Rabu, 26 Januari 2011

Sutradara Rekayasa


Menjadi seorang pemimpin perusahaan yang memimpin banyak anak buah, sudah pasti memiliki banyak kesan terhadap pribadi masing-masing anak buah.
Ada yang jujur ada yang yesman ada yang cari muka ada yang nakal. Bahkan ada yang vocal atau kritis terhadap kebijakan manajemen.

Khusus bagi yang vocal, saya sebagai pemimpin perusahaan mesti hati-hati dan siap adu argumen bila ada suatu kebijakan yang dikritisi.
Tentu saja bagi kepentingan manajemen, barisan vokal sangat merepotkan dan bikin tidur tidak nyenyak. Apabila datang saat hitung menghitung bonus atau kenaikan gaji karyawan, sudahlah pasti aku memakai strategi argumen yang harus lebih baik dari barisan vokal.

Barisan vokal sangat disukai oleh banyak karyawan. Itu makanya mereka dipercaya menjadi pengurus serikat pekerja. Sedang barisan 'cari muka' adalah para karyawan yang dekat dan disenangi manajemen. Mereka adalah mata-mata manajemen.
Tahun berganti tahun, seiring makin meningkatnya biaya produksi dan biaya operasional perusahaan, maka aku mencari cara untuk 'mengenyahkan' barisan vokal dari kepengurusan serikat pekerja, yang nanti akan digantikan oleh barisan 'cari muka' yang disukai oleh manajemen.

Maka segera saja aku menyusun skenario rekayasa agar barisan vokal terpancing untuk melakukan tindakan yang melanggar hukum.
Berkat partisipasi aktif dari barisan cari muka, terjadilah demo mogok kerja yang dikomandoi oleh barisan vokal. Demo itu berawal dari berita yang belum pasti yang sengaja dihembuskan-hembuskan oleh barisan cari muka atas petunjuk dan arahan dari diriku sebagai sutradara rekayasa.
Demikianlah akhirnya melalui persidangan yang berkali-kali, aku berhasil mendepak barisan vokal dari kepengurusan serikat pekerja. Dan kini ketika aku sudah pensiun, kenangan lama itu timbul kembali seiring pemberitaan tentang gonjang ganjing mafia pajak dan mafia hukum yang penuh tipu daya dari sutradara rekayasa. Pertanyaannya siapakah sang sutradara itu ?

Selasa, 25 Januari 2011

Sebatas Retorika saja


Di sebuah ruangan aula ada ratusan pasang mata yang sore itu mendengarkan diriku saat menyampaikan kuliah tentang ajaran Islam soal pelayan masyarakat atau 'khadimul ummat'.

Melihat perhatian audien dengan berbagai pertanyaan yang diajukan saat sesi tanya jawab, aku berkesimpulan baik materi ceramah maupun diriku yang menyampaikannya mendapat respon positif dari para hadirin yang umumnya para kader sebuah partai politik yang mencanangkan nomer tiga besar di pemilu 2014 nanti.

Dalam ceramah yang berlangsung selama satu jam setengah itu, aku banyak mengambil contoh dari akhlak Rasul saw dan juga para sahabat beliau yang mulia. Yang kesemuanya berangkat dari rasa ikhlas untuk 'rela berkorban' demi orang lain atau rakyat yang mereka pimpin apapun latar belakang keyakinan agamanya.
####
**URAIAN TUGAS**
Cetak bagian teks bacaan di atas dari "Tahun berganti tahun, seiring" sampai dengan "sebagai sutradara rekayasa." tanpa mengubah satu kata pun.
####
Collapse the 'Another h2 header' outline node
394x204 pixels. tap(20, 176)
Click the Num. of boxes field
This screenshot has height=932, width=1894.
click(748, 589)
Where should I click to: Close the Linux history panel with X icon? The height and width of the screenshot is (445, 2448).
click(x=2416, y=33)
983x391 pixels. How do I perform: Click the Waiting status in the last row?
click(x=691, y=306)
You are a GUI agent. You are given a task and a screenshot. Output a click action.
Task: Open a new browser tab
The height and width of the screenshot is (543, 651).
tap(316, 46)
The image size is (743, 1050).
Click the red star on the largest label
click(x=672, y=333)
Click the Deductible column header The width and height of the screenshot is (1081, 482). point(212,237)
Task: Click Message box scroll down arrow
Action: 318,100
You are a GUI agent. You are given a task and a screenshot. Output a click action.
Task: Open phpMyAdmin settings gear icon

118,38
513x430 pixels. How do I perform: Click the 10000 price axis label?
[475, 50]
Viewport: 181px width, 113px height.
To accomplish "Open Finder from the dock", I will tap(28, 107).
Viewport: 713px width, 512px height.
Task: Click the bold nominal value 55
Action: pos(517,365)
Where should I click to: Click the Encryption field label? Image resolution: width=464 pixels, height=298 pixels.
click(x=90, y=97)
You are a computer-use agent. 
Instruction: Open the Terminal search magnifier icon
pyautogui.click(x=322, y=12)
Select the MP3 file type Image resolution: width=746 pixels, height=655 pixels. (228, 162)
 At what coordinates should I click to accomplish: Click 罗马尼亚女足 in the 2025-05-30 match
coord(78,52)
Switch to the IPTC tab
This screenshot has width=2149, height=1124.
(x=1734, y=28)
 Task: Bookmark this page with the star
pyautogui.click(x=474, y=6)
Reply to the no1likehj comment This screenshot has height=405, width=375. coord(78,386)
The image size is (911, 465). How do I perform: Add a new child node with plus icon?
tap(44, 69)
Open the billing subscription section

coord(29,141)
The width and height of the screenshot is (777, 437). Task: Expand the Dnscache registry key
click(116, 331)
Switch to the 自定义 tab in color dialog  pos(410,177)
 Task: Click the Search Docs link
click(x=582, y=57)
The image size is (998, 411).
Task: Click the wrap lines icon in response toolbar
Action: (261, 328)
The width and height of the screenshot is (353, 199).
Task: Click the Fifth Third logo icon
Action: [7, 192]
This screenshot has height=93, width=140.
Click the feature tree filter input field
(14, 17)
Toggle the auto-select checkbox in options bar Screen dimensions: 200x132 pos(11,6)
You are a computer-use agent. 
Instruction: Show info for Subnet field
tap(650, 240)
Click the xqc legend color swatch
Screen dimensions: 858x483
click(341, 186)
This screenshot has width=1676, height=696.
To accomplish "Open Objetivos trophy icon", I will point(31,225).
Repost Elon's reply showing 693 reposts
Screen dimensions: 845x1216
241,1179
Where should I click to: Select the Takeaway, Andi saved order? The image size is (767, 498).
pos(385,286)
####
**HASIL TUGAS**
Tahun berganti tahun, seiring makin meningkatnya biaya produksi dan biaya operasional perusahaan, maka aku mencari cara untuk 'mengenyahkan' barisan vokal dari kepengurusan serikat pekerja, yang nanti akan digantikan oleh barisan 'cari muka' yang disukai oleh manajemen.

Maka segera saja aku menyusun skenario rekayasa agar barisan vokal terpancing untuk melakukan tindakan yang melanggar hukum.
Berkat partisipasi aktif dari barisan cari muka, terjadilah demo mogok kerja yang dikomandoi oleh barisan vokal. Demo itu berawal dari berita yang belum pasti yang sengaja dihembuskan-hembuskan oleh barisan cari muka atas petunjuk dan arahan dari diriku sebagai sutradara rekayasa.